This and any other media form it aint going to change....like some who are trying to change TER,
and the way or who post....just not going to happen!

Here's another link for you Donna.....as if us posting links draws attention! Please give me a break!

anyway here an interesting article!


Johns Help Each Other Find the Right 'Internet Sex Provider'

By Alexis Madrigal  03.13.08 | 5:00 PM

As the Eliot Spitzer scandal has highlighted, prostitutes and their salespeople have embraced the internet in large numbers.

One economist argues that the ease and anonymity of the online world have created a virtual red-light district in which customers face little fear of prosecution.

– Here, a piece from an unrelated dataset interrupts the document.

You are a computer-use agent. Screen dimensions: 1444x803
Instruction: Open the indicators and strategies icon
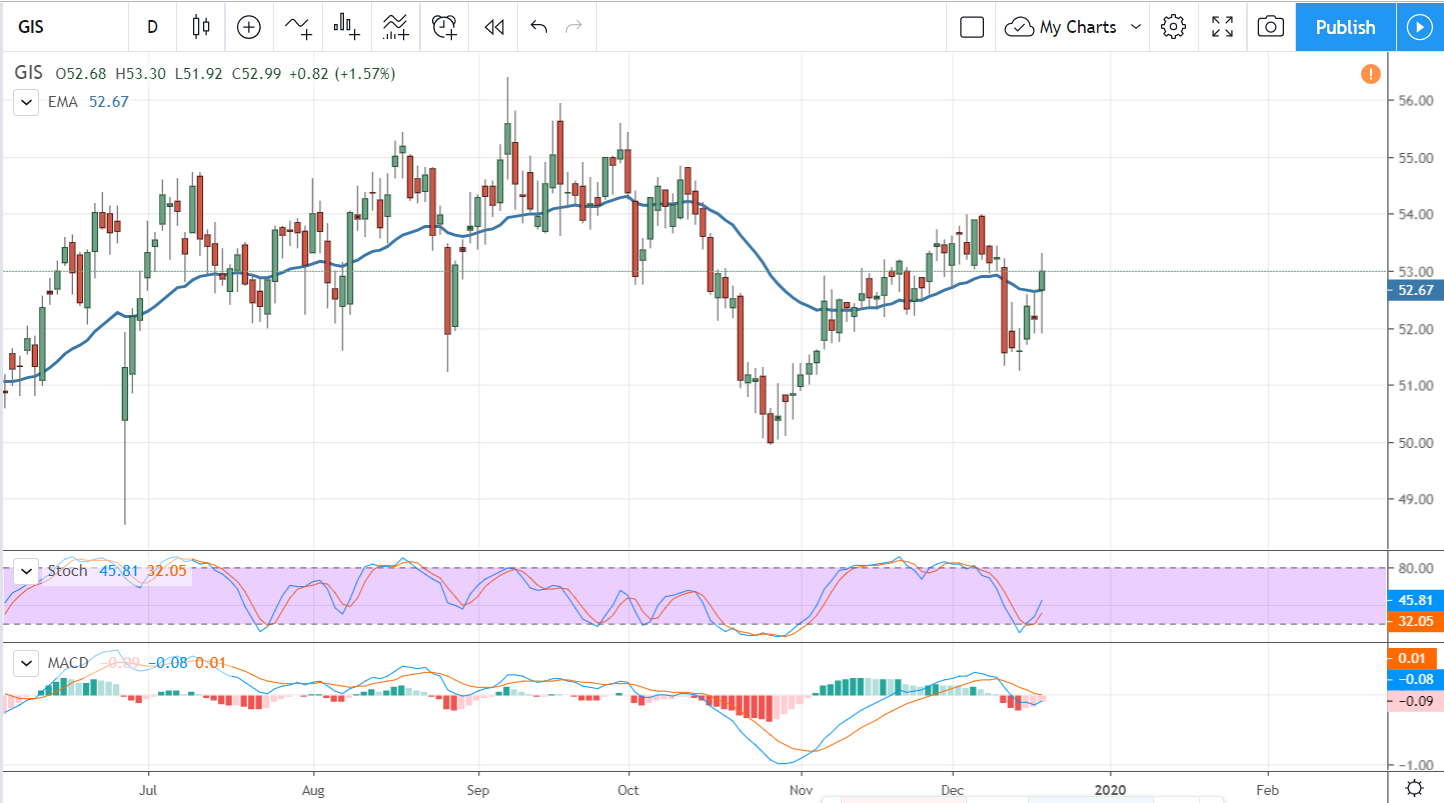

Like the file sharing of copyrighted music, soliciting tricks online may be illegal, but it's difficult to prosecute because of the number of people doing it and because of the difficulty of tracking down the individuals who visit prostitution websites.

"Today, the internet has caused a semi-legalization of this product," said Todd Kendall, a Clemson University economist trained at the University of Chicago.

Sites like The Erotic Review (NSFW), which has been called the Yelp of prostitution, help customers find, rate and review sex workers. Similar services abound, including My Red Book (NSFW) and Big Doggie (NSFW). Kendall says the sites allow prostitutes and their clients to cut out most of the risky, police-attracting behaviors associated with the sex trade -- like streetwalking.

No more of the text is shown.